В этом изумленном и очарованном состоянии, чувствуя любовь, приближающуюся к нему медленно и ласково, не встречая препятствий на своем пути, Тодеро успокоился и тихо умер на ложе в окружении близких. Семья прощалась с ним, примиренная и потрясенная не менее его самого: в минуту прощания они понимали, что Тодеро мучился от своей природы более всех. Константин Райкин, чтобы передать смерть, использовал мимический жест вытянутой руки, похожий на «увядающий цветок жизни», придуманный Марселем Марсо. Рука вытягивается вверх, как будто чтобы вздохнуть, потом падает кисть, а потом медленно опускается сама рука: «Так от тела отлетает душа», – говорил Марсель Марсо. Кистью руки Райкин показал единственный цветок Синьора Тодеро за всю его жизнь: настоящие цветы всегда вызывали у него аллергию. Увядающим цветком была его левая рука – та самая, что ежеминутно терзала Синьора Тодеро на протяжении всего действия.
Итак, итальянский миф, творимый «Сатириконом», явил россыпь театральной фантазии, актерское мастерство, новую жизнь масок, гротескные образы, наполненные жизнью души, и снова, как и в «Кьоджинских перепалках», – ностальгию, мотив расставания и прощания. «Сатирикон», только что показавший искрометный фарс в «Квартете», напомнил, что маски старинной комедии предстают перед современными зрителями не иначе, как в прощальном поклоне – перед тем, как уйти куда-то вдаль.
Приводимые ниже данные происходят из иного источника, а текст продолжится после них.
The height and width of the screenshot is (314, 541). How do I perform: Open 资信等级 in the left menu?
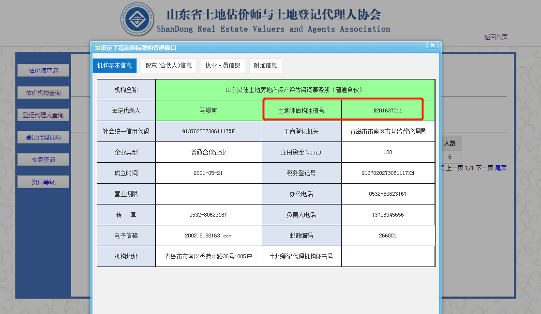tap(43, 182)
На итальянском материале театр под руководством Константина Райкина, всегда открытый и улыбающийся зрителю, научился уходить от зрителя – в свою мифическую Венецию, поближе к «волшебному сундучку»; в нем по-прежнему хранятся все театральные чудеса и среди них – алхимический «театральный камень», превращающий жизненный сор в театральное золото. Было время, когда этот итальянский сундучок был щедро раскрыт для всех и стоял прямо посреди театральной площади рядом с балаганом под открытым небом, напротив широко распахнутых дверей большого барочного театра. Сегодня мы понимаем, что сундучок этот далеко от нас запрятан. Настолько далеко, что кто-то из людей театра уже категорически отказывается его искать, желая забыть и не вспоминать никогда; а кто-то и вовсе о нем и не знает.
Знание об алхимическом «театральном камне» по сей день живет в «Сатириконе», его артистах и художественном руководителе. Итальянский миф подсказал Константину Райкину важную истину: чтобы почувствовать на себе силу вековых законов театра, снова ощутить его корневую систему и живительную силу источников, надо, любя публику, уметь уходить от нее… чтобы потом возвращаться к ней снова и снова.
Горизонты «Гамлета»
Шекспир в «Сатириконе» начался раньше «Гамлета» – с постановки К. А. Райкиным «Ромео и Джульетты» (1995). С этого спектакля и по сей день с Шекспиром в театре связано преимущественно трагическое мироощущение. Единственная шекспировская комедия, появившаяся в репертуаре после 1988 года, – «Укрощение строптивой» (спектакль «Укрощение» в постановке Якова Ломкина, 2014).